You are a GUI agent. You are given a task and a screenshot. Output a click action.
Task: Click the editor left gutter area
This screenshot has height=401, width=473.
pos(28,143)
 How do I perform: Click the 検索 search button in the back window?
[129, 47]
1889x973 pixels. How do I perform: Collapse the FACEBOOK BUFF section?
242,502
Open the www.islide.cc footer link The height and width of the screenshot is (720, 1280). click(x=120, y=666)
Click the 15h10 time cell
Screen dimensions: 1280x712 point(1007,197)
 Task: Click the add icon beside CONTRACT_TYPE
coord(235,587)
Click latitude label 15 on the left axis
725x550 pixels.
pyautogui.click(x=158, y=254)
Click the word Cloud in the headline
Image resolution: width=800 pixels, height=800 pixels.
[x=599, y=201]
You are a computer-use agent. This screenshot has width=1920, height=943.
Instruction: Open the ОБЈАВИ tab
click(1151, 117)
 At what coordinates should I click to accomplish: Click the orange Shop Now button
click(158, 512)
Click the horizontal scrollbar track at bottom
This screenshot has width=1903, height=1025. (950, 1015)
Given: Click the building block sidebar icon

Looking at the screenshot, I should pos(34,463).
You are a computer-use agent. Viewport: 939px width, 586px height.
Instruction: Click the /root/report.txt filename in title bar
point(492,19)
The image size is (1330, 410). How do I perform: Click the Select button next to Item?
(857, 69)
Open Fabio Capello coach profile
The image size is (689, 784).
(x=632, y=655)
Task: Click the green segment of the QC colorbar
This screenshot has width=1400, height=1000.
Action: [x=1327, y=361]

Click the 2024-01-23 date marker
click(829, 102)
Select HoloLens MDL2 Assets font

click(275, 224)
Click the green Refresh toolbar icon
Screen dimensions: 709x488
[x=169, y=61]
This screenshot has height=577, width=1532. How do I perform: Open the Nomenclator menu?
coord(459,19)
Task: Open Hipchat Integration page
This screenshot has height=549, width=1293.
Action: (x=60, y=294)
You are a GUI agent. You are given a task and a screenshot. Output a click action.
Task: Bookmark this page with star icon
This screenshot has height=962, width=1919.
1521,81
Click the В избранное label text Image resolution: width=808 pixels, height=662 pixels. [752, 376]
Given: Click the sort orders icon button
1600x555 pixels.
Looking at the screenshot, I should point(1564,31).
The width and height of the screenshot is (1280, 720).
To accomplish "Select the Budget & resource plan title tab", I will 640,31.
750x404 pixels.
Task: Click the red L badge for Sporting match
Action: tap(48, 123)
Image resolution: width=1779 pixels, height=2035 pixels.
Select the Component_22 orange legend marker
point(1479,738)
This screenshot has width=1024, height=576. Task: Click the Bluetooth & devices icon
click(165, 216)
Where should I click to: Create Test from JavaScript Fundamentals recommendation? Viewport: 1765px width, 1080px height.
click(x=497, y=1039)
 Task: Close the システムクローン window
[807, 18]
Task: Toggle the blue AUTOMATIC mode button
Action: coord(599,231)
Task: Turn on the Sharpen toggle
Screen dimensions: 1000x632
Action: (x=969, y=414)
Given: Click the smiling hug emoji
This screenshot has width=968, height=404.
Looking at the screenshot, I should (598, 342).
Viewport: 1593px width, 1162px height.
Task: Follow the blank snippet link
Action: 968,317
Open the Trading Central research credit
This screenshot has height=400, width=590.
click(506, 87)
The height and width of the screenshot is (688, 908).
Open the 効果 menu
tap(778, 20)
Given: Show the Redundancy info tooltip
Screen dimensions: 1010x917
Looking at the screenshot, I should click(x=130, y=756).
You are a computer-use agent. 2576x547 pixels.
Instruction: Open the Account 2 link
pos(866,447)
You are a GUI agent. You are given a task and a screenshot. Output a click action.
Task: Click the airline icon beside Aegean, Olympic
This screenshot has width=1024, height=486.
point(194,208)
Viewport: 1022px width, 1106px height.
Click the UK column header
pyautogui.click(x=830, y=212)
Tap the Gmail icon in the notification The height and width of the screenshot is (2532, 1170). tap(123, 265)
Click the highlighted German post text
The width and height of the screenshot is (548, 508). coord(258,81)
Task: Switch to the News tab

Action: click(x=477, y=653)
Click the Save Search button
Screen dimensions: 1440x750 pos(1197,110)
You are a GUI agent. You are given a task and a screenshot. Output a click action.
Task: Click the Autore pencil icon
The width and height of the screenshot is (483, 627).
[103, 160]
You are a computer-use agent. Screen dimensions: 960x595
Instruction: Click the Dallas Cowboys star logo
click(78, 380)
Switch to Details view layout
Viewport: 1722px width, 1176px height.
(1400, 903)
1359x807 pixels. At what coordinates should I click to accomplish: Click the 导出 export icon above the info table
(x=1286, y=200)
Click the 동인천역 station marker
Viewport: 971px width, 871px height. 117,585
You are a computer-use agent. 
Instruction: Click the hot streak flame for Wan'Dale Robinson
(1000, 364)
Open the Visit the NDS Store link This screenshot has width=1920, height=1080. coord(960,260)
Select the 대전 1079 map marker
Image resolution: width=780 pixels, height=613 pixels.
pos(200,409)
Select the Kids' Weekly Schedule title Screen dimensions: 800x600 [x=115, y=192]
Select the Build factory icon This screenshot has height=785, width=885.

════════

**TASK GOAL:**
Report how many lines of the records above contain the word "computer", giving only the number.

**RESPONSE:**
5